I’d like to export my data to an Excel file. My table contains columns (string type) with numbers (treated as strings) and string data types. After using the Write Excel node, I end up with an xlsx file that displays warnings in the cells stating “numbers are stored as text.” I’m trying to prevent this issue but haven’t been successful so far. I’ve attempted to create a new column with an unspecified data type in the Excel Write node, but that didn’t work. Any assistance in resolving this would be greatly appreciated in advance!
Hi @nealwzz,
You can try using Column Auto Type Cast node before the Excel Writer node to change the column type automatically
Regards,
Yogesh
@nealwzz If you need this you will not be able to just export the data but might have to use something like openpyxl to fill each cell in Excel and change the format.
One option could be to write all cells as string from knime and then have a code converting ‘suitable’ cells into numbers without loosing the content.
Do you know which cells will be numbers or do you have a list that can be translated into Excel cell logic like A1, B19 and so on?
Thank you for your response. However, the Column Auto Type casting has determined the type as a string. Despite the fact that my column contains three rows with the value “inactive,” the majority of the other rows are numeric.
Thank you for your response. My table is structured with one row of strings serving as titles, followed by rows of numeric data. Subsequently, there is another row of titles and more numeric data. I wanted to ask if the “code” you mentioned is still available within the KNIME environment?
@nealwzz what you can do is use a Python script to try to convert each cell to a numeric value and then export to Excel from within the Python node. That way you can have mixed cells in one column.
# Iterate over the dataframe and apply numeric conversion where applicable
df_numeric = df.applymap(lambda x: pd.to_numeric(x, errors='ignore'))
# Save to Excel
file_name = 'output_mixed_format.xlsx'
df_numeric.to_excel(file_name, index=False)

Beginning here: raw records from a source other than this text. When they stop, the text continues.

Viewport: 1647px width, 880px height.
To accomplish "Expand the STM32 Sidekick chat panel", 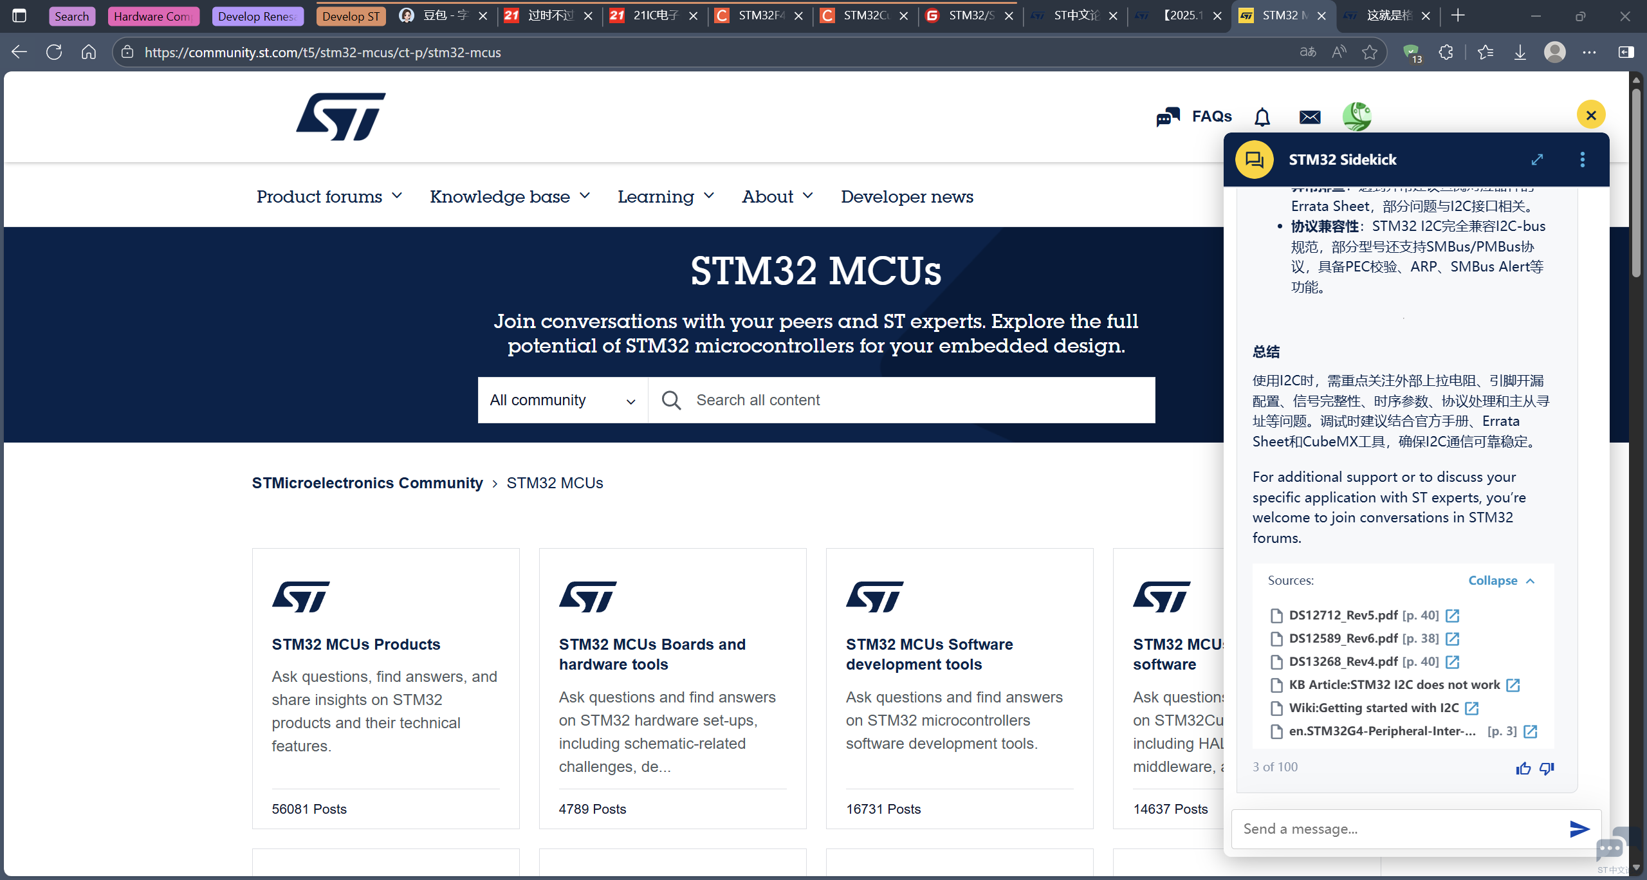I will coord(1537,160).
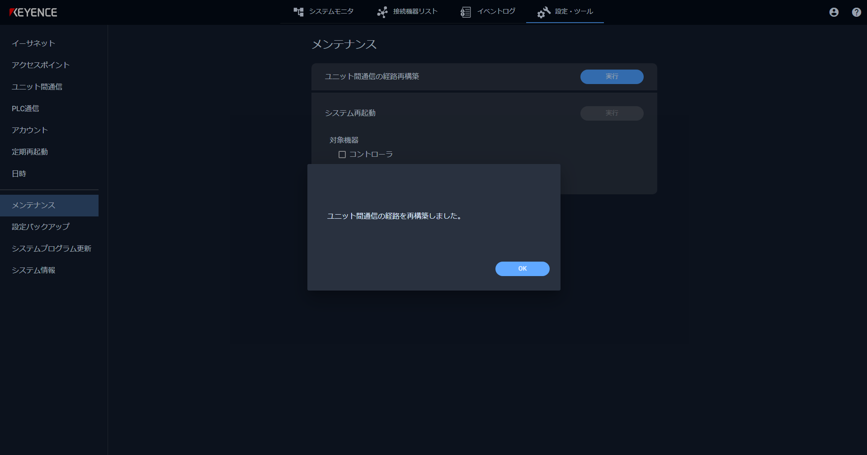Click the help question mark icon
The height and width of the screenshot is (455, 867).
pyautogui.click(x=856, y=12)
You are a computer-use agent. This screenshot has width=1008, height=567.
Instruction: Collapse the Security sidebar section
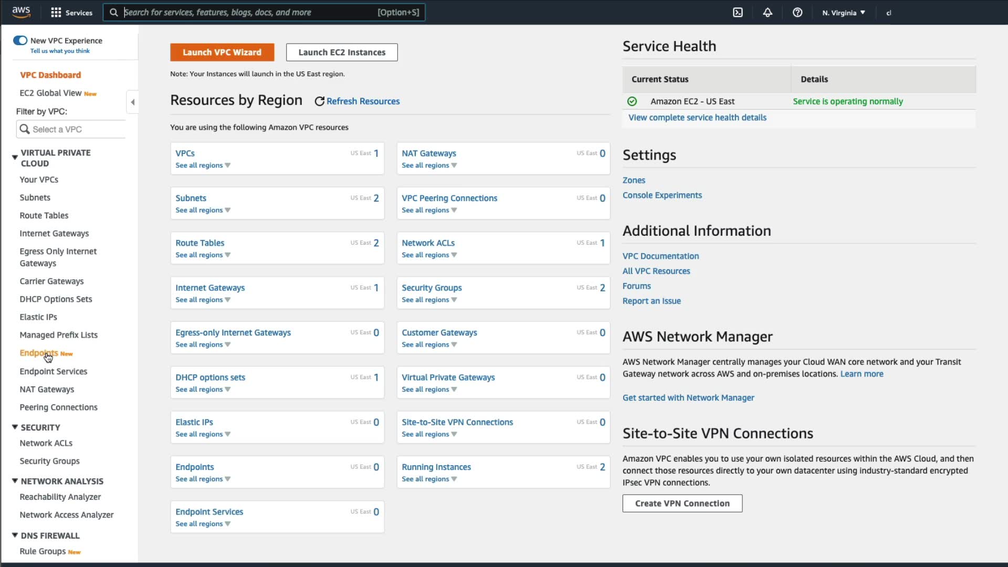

You can expand this by also formatting date cells:
Thank you very much. Your advice was indeed helpful. I was able to successfully convert my data types. I have another question, if you don’t mind. In my table, there’s a column named ‘curve’, which is derived from the Dose Response (R) node followed by an Image to Table conversion. However, when I used the Python script for Excel output, the ‘curve’ column did not display as expected images but rather as a string similar to ‘<PIL.PngImagePlugin.PngImageFile image mode=RGBA size=800x600 at 0x127C28A10>’. Currently, the only way I can resolve this is by saving the images locally first and then reading them back in, but this significantly reduces the efficiency of my analysis. I would greatly appreciate any further assistance you can provide.